The taxi simply ignored the red lights as I was expecting - I'd read that it was dangerous to sto at a light after dark for fear of robbery and hijackings. About 20 minutes later the driver curiously pulled up along a KFC is what seemed like the dodgiest of street corners - a paved street crossing a delapidated avenue which was under renovation (recuperacion in spanish). A lot more recuperating to be done I can tell you. The driver I presumed was clearly lost. I wasn't happy about being left in the car unattended with a few late night "amigos" giving me a dodgy eye
Over my dead body we'd arrived. I'd booked a trip with Intrepid Travel - a well reputed adventure travel company - not the local terrorist organisation or drug cartel. Not in a position to argue I was out on the street. I was thankful in many ways that the hotel was only 10 steps from the corner, thankful in that once past the security guard I would no doubt be relatively safe. Not thankful for the fact that the hotel was shite hole, seemingly in the middle of nowhere.
What do you mean it's not on the computer?
My reservation that is. As expected my phone call a few days earlier was as successful as Princess Diana's drivers skills in a tunnel. Thankfully the adorable girl on the reception was good at the "ingles" and more luckily there was spare rooms available - only of the "matrimoine" variety however. I had no wife but this didn't seem to matter.
The room itself was basic but adequate
Still, earplugs in and I was out for the count.
Monday 22 June 2009
I was awoken 4 hours later by a phone call - something about desayuno - later discovered to mean breakfast. I was ina daze. Managed to get the message across in English that I didn't want any. I went back to sleep and eventually was awoken at 2 in the afternoon by the same receptionist from the night before wondering if I was OK. She'd just arrived in and her colleagues clearly thought I was dead. So I took the hint and got up.
I was meeting the rest of the Intrepid Group tomorrow but decided to work up the courage to open the curtains and discover that all of sudden deathville had turned into a pedestrian street teaming with locals and only locals - not a gringo in sight
Impressions of Lima still were not great - while I didn't feel in ay way threatened in down town, it was down trodden and clearly one of those "could've been" cities. It could've been a latin american Barcelona - but alas due to its history plagued with economic depression, unemployment and terorism didn't quite make it.
Tuesday 23 June
Today's the day - I meet nuuuuuuu friends. I get up earlyish - well 3.00 in the morning precisely having slept as much as one possibly could and still keep the heart ticking. By the time proper morning arrived I decided I needed new Kyacks and socks as I would run out over the next two weeks on the Inca Trail. So I walk into one of the shops that reminded me of something straight off Thomas St. in Dublin - all the more scary in that I'd understand the staff even less here
Credit card transactions are only authorised here with a passport so had to pay with my well earned cash. Back at the hostel I meet the first of the group. It will be a group of six only - quite small but that's OK.

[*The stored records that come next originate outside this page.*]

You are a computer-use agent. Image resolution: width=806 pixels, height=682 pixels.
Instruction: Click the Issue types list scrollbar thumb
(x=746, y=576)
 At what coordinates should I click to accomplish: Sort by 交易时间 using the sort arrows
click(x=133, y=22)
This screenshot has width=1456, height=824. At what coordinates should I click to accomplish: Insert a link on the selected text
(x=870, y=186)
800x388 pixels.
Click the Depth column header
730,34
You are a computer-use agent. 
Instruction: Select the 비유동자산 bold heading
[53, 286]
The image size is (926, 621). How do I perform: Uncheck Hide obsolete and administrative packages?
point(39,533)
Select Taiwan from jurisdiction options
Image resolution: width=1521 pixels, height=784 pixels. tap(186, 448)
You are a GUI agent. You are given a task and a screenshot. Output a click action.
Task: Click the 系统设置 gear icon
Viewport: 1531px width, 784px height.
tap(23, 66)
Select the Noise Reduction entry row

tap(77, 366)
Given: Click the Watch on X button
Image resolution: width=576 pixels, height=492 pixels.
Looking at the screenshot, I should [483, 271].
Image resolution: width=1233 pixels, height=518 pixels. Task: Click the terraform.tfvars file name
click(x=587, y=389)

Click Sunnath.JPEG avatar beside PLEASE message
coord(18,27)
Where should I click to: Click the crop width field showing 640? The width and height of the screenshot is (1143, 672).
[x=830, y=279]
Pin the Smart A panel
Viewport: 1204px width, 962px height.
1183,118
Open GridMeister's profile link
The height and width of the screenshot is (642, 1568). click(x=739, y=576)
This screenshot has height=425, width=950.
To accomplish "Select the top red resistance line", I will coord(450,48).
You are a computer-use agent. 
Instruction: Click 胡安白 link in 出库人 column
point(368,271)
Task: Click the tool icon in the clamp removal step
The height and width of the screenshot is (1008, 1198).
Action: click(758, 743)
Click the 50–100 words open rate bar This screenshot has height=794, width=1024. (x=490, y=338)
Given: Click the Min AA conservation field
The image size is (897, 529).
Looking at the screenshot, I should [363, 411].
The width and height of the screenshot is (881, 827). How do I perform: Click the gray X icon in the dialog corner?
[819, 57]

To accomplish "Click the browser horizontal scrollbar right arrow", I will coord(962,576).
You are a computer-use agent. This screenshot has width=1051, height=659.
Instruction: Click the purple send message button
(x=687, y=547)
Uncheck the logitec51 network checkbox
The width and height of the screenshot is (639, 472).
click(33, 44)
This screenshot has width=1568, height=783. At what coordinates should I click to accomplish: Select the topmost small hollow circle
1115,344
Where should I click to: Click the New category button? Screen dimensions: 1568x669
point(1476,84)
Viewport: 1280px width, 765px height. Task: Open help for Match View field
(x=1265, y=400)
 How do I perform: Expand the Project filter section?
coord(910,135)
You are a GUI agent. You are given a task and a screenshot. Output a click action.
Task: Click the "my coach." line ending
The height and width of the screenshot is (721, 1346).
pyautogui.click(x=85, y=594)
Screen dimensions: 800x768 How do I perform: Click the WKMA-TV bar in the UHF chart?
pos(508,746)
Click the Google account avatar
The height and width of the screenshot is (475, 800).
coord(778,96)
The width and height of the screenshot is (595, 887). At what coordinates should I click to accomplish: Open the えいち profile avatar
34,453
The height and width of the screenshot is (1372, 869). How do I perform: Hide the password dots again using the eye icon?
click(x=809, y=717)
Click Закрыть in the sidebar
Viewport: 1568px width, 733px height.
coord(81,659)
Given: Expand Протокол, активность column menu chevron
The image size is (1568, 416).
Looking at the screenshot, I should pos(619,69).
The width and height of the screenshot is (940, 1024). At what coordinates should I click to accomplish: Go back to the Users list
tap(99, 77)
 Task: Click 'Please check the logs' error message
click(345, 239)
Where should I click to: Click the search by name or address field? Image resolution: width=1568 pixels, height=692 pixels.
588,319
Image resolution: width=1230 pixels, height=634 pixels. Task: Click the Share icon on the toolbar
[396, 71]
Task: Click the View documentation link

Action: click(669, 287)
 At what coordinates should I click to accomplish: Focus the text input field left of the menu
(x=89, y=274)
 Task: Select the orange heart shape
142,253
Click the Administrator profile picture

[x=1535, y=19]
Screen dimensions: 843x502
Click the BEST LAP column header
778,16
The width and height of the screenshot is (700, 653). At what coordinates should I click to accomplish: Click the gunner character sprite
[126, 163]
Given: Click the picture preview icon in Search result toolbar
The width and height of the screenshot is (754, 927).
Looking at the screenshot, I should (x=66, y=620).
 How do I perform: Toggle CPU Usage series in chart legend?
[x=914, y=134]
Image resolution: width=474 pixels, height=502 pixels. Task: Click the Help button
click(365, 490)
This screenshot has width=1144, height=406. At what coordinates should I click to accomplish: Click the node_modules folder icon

So who have we got then - bizarrely - small world and all that we've got Aisling from Longford - an english teacher, working in South Korea - in her mid 20s - lovely and jet lagged to the hilt much like myself. We are then joined by #3 and 4 of the group - a Florida couple in their mid 40s - later transpires they're older - so you'll get a kick out of reading this Lisa and Eric. Lisa also a school teacher.
The final two who turn out to be Paul and Gillian from Brisbane are running late.
We meet up with Cynthia our tour guide for the next two weeks - former rebellious tom boy who sneaked out to a concert when she was under age and was caught by the police and returned home where she got a battering by her parents with a belt with three spikes - she kindly informed of this at lunch today. She says it was the best thing that ever happened her and she is now a successful tour guide as opposed to a single mum like all her cousins who weren't fortunate enough to be battered with the leather fixer. Cynthia is lovely. She takes us on a tour of downtown that evening and the catachombs in the Franciscan monestary where the general public where enterred right up to recent times - though the Fransican community itself are still buried in the skull and bone ridden dungeons. Amazing. Lisa is devoutly catholic in that kind of Irish way and is in her element. She also takes us to dinner where I eat the most amazing Chifa dish - chifa being a mixture between chinese and peruvian cuisine. It is a beef stir fry of sorts but infused with lime, tomatoes, soy and oregano. To die for. We also explore Plaza San Martin, home to a statue of Saint Martin de Porres - intersting because resting on the head of the virgin mary in the statue is a llama - there was a mix up in language at the time - llama is the spanish for flame - the more conventional representation of the holy spirit but the artist at the time not being spanish took the english version and topped Our Lady with a llama. Highly giggle worthy me thinks. The llama is still there.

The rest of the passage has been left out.